正如長勤所言,這幾日戰事激烈,這小屋乏人照看。門一開,微塵揚起,翩飛在陽光之中。霖川帶著虔誠,緩步走進了屋內。裏麵的擺設,與以前大不相同,但卻依舊喚起了最深切的熟悉。原本的獨室,如今已成了廳堂。他走到房中的桌前,伸手輕輕撫過桌麵。薄薄的灰塵,染上手指,牽引出無比細膩的思緒。
既然要來這兒慶祝,就得好好打掃一下才行。
霖川打定主意,拍了拍手,轉身去找清掃的器具。正當他舉步之時,腳步聲忽至門外。他隻當是長勤,頭也沒回就問了一聲:“來的正好,掃帚抹布都擱哪兒了?”
門外的人有些訝然,帶著些許苦惱,老老實實地回答:“我不知道啊。”
那清朗的女聲,帶著慵懶,瞬間叩動霖川的心弦。他慌忙轉過身去,望向了門外。
站在門口的,正是芳青。她一身青衫,手臂和小腿上纏綁著黑革,平添肅然之氣。長發整束,寶劍腰懸,儼然是戰時裝扮。
霖川怔忡著,也不知第一句要說什麼好。
芳青見他遲遲不言語,笑著邁了步子。剛要進門,她突然一個趔趄,“哎呀”了一聲,直接往地上摔去。
霖川大驚,忙衝上前去,接她在懷。“怎麼了?哪裏受傷了?”他滿心緊張,急切地問道。
芳青一臉哀怨地抬起頭來,道:“絆到門檻了……”
霖川頓生滿心無奈,重重地歎口氣,輕斥她一句:“虧你說得出口。
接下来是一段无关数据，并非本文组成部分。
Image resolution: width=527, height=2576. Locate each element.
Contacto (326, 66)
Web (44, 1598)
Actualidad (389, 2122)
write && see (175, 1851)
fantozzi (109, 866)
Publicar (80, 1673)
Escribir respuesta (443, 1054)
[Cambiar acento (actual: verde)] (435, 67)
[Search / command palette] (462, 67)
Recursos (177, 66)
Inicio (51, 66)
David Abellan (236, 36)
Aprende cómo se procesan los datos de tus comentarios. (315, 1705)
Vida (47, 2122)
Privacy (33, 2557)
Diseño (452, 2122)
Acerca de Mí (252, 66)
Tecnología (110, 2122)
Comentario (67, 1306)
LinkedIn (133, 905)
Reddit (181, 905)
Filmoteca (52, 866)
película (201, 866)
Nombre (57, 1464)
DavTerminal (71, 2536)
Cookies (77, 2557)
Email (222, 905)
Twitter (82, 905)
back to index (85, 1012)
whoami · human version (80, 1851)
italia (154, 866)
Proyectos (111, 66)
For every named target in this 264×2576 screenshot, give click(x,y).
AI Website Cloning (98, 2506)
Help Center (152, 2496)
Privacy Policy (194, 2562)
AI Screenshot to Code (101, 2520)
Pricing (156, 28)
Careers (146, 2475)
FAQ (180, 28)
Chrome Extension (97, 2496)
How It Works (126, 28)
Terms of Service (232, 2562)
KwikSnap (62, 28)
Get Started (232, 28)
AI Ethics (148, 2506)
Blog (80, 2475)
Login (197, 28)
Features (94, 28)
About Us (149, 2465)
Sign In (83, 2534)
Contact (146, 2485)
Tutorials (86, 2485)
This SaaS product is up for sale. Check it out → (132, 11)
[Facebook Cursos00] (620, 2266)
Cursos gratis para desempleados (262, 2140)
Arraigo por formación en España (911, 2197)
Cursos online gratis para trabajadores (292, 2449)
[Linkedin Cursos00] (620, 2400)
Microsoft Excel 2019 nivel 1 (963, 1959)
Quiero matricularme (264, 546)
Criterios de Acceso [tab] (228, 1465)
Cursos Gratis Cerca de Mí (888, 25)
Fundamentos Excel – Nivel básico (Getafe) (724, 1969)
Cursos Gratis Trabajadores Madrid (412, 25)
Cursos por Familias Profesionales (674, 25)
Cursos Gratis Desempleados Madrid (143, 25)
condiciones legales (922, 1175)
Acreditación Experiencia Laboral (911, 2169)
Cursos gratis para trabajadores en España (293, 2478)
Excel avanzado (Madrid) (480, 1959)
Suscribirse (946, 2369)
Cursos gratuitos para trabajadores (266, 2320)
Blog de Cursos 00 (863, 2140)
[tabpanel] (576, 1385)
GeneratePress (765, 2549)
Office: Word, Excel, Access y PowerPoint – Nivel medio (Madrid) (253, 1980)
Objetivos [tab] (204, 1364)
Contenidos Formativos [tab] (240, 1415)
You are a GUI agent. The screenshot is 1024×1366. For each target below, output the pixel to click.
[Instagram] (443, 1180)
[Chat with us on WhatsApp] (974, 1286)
”
芳青笑著,也不起身,頭一歪枕上了他的肩膀,道:“怎麼一見麵就責備我呢?”
霖川皺起眉來,道:“誰讓你這麼不小心的。若真摔著了,怎麼辦好?”
芳青伸出了手,輕輕環上他腰,道:“不是不小心……隻是累了……”
聽她這麼說,霖川沒法再責備下去了。她再強,也是血肉之軀。連日苦戰,豈能不累。他抱緊她一些,輕聲對她道:“別硬撐,有什麼一定要告訴我。”
芳青聽得這句話,埋首在他肩頭,撒嬌般道:“好累,還好餓……我想吃東西,還想好好睡一覺……”
霖川笑了起來,半帶縱容地說道:“好。”
芳青的話語卻微微一頓,聲音陡然放輕,聽來無比溫柔,“……可我更想見你。”
霖川怔了怔,微微紅了臉。也不答應,隻是點了點頭。
芳青笑著,輕輕拉起他的手,摁上了自己的心口。霖川嚇了一跳,觸手的柔軟,讓他緊張無比,“這是做什麼?”
芳青卻全無羞怯,坦然說道:“我活過來了。”
聽她這麼說,霖川方才感覺到自己掌下的搏動。她的胸膛,不再沉寂。堅實心跳,帶出生者才有的溫熱,熨著他的掌心。喜悅,染上他的眉睫,暈進他的瞳孔。他笑著,喚她一聲:“師父。”
她聽得這句呼喚,雙頰微微泛出緋紅,她望著他的眼睛,問道:“你心裏,沒把我看作師父,對不對?”
這種奇怪的說法,讓他有些茫然。但他很快就明白了過來,一時又好氣又好笑,“我怎麼看不重要,師父就是師父。”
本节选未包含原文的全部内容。